On 7 March, Dr ElBaradei told the Security Council that UN and independent forensic experts had found that what purported to be Niger government documents, in which Mr Zahawie's name was mentioned, were "not authentic". That demolished a key pillar of the Anglo-American case for war, but by then it was too late. An invasion of Iraq was imminent; if anyone had intended the forged Niger documents to be a pretext for war, they had served their purpose.

But 100 days since the end of the war in Iraq, and with no weapons of mass destruction found, the episode is the subject of recriminations in Britain and the US. Joseph Wilson, a former US ambassador, was sent by the CIA to Niger early last year to investigate the uranium-buying claims and reported they were groundless, but senior figures in Washington and London continued to repeat them. Britain made the allegation in its WMD dossier last September; so did the State Department a few weeks later. President Bush aired the claim in his State of the Union speech in January, attributing it to Britain.

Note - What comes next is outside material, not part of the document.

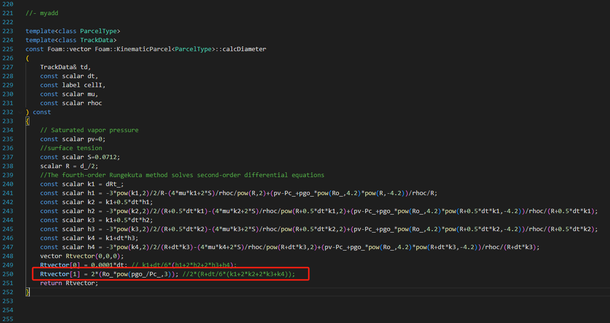Click 'vector Rtvector(0,0,0);' declaration
The image size is (610, 323).
click(81, 256)
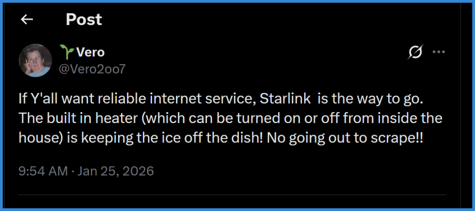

It was only when Mr Wilson lost patience and spoke out about his mission that the apologies began. Both Mr Bush's spokesman and the head of the CIA have admitted that the uranium story should never have made it into the State of the Union address, with George Tenet, the CIA chief, accepting responsibility - though many in Washington see him as a fall guy whose warnings about the information were disregarded.

Only Britain has refused to withdraw or apologise, even after the Foreign Secretary, Jack Straw, admitted this month that the CIA had sought to dissuade the Government from maintaining its uranium claim. He and Tony Blair continue to insist that Britain had "separate intelligence" proving the Niger connection, though the only hint they have given as to its nature is that it concerns a visit to the country by an Iraqi representative in 1999. "Former Niger government officials believed that this was in connection with the procurement of yellow cake [uranium]," according to Mr Straw, clinging to the last vestiges of credibility. Since by his own account Mr Zahawie met only the President of Niger, who died soon afterwards, the whole claim appears to be based on shaky supposition.

The former envoy certainly represented a loathsome regime for many years, but he points out that he has been allowed to come to Britain freely. "I never joined any party or political group in my life," he said. "I have never been involved in any secret negotiations. I am willing to co-operate with anyone who wants to see me and find out more."